Колин преобразился. Он вымыл голову и побрился. Его одежду выстирали и выгладили. Особое внимание было уделено белоснежной сорочке, которая, как никогда, была ему к лицу. Черные джинсы сидели на нем как влитые. Он медленно, со смущенной улыбкой шел к ним, понимая, что они внимательно его разглядывают. Свет от люстры играл на темных завитках его волос.

— Вы чудесно выглядите, — сказал Роберт, когда между ними осталось еще несколько шагов, и с обескураживающей прямотой добавил: — Как ангел.

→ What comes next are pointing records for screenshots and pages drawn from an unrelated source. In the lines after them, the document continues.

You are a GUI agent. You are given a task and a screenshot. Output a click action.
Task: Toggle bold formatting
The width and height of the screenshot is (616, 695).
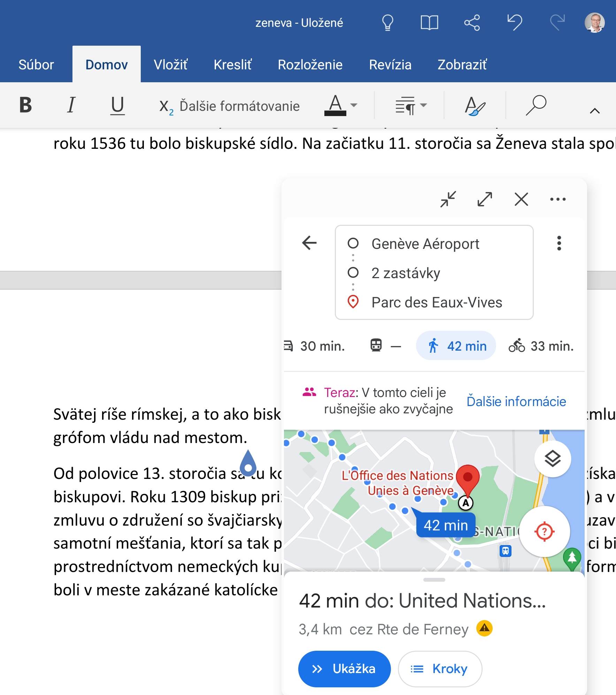(26, 105)
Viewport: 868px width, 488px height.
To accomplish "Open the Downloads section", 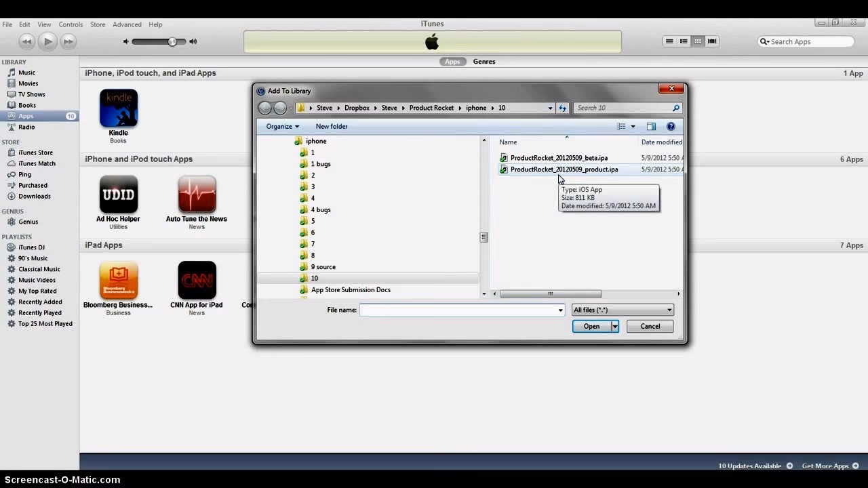I will coord(31,196).
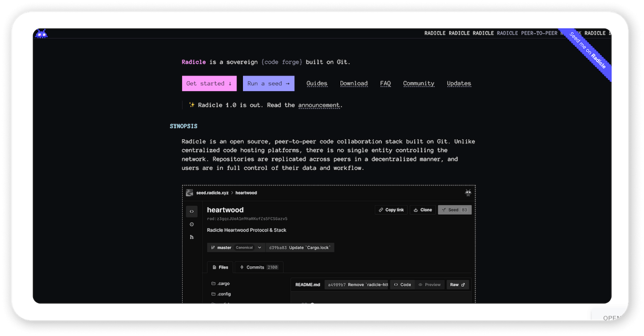Open the Radicle 1.0 announcement link
Image resolution: width=644 pixels, height=336 pixels.
(x=319, y=105)
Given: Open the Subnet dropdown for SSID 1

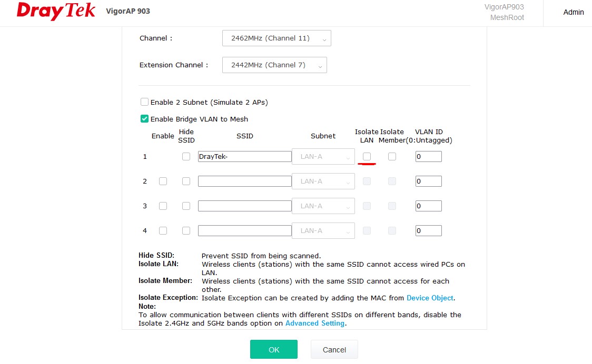Looking at the screenshot, I should [323, 157].
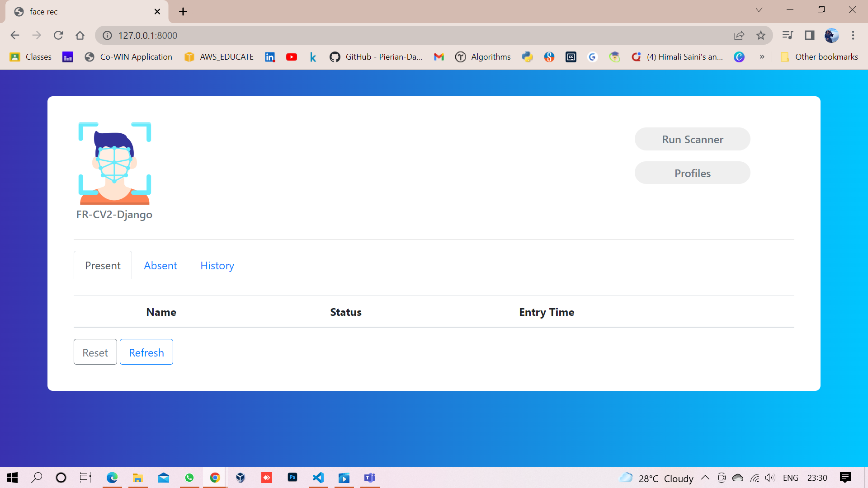Open LinkedIn from the bookmarks bar
Image resolution: width=868 pixels, height=488 pixels.
tap(270, 57)
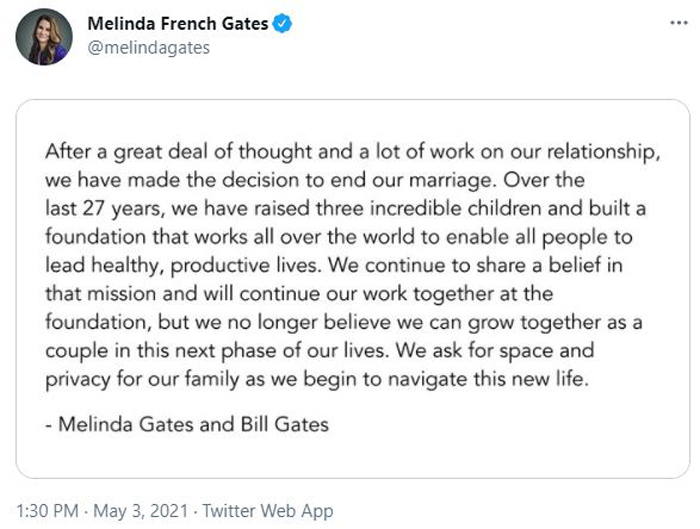The image size is (700, 529).
Task: Open the Twitter Web App source link
Action: click(268, 511)
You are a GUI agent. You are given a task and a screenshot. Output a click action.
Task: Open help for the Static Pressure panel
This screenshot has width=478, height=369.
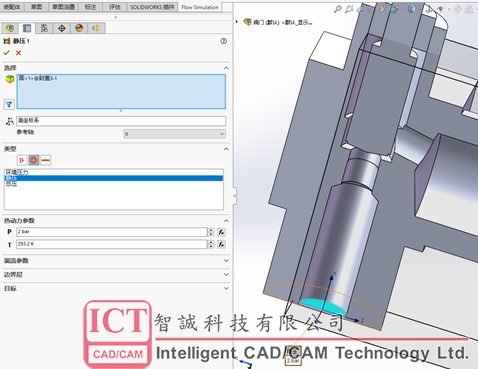point(224,41)
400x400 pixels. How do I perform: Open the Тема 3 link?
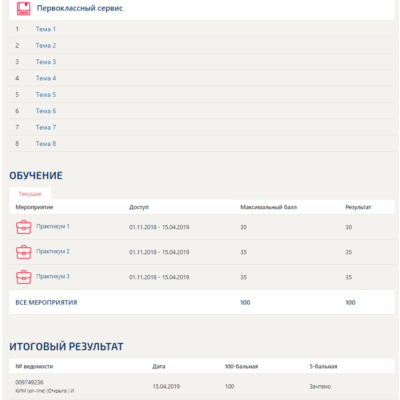pyautogui.click(x=46, y=62)
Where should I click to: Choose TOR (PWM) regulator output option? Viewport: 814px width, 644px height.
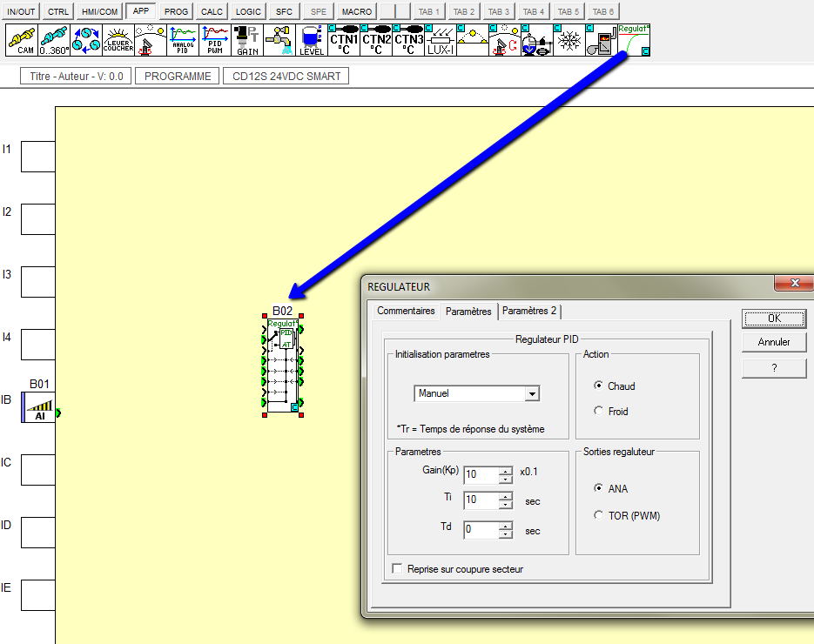(x=598, y=515)
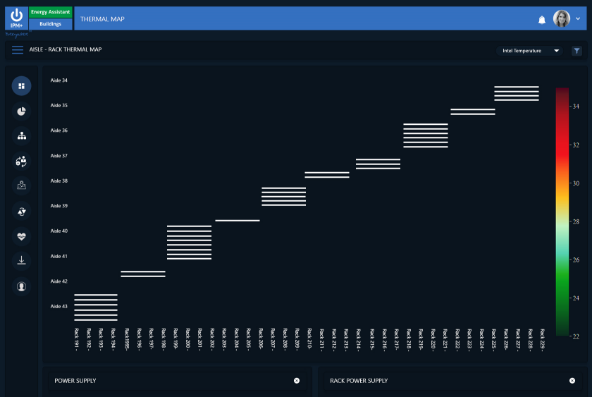This screenshot has width=592, height=397.
Task: Expand the user account chevron
Action: [578, 18]
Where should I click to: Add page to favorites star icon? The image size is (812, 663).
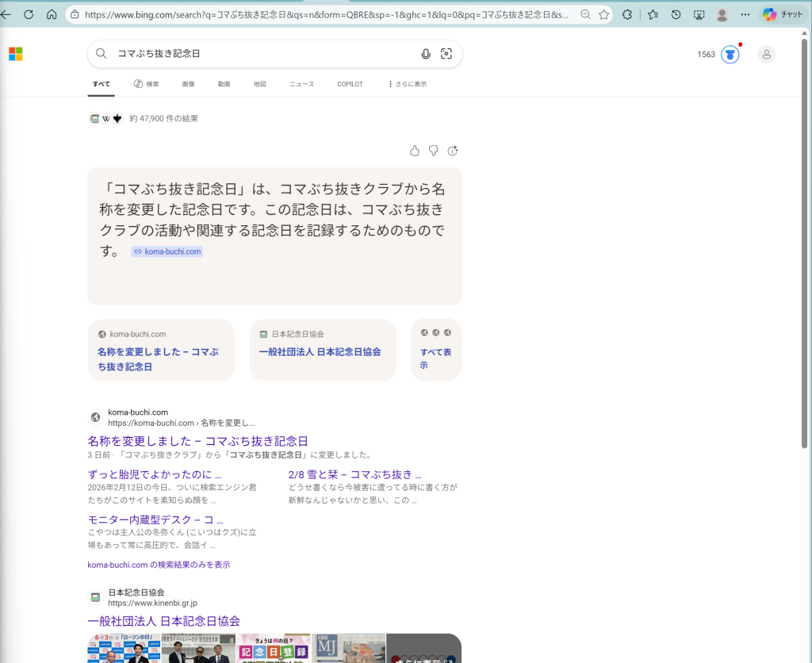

Мэри сияла улыбкой. Из кухни послышался звон тарелок. Она вполголоса повторила сказанную Робертом фразу, делая ударение на каждом слове:

— Вы… чудесно… выглядите, — и взяла его за руку.

Колин рассмеялся.

Роберт вынул пробку, и белая пена хлестнула вверх из узкого горлышка бутылки, он повернул голову в сторону и резко выкрикнул имя Кэролайн. Она тут же вышла из-за одной из белых дверей и заняла место рядом с Робертом, лицом к гостям. Когда все подняли бокалы, она тихо проговорила:

— За Колина и Мэри, — быстрыми глотками опустошила бокал и вернулась на кухню.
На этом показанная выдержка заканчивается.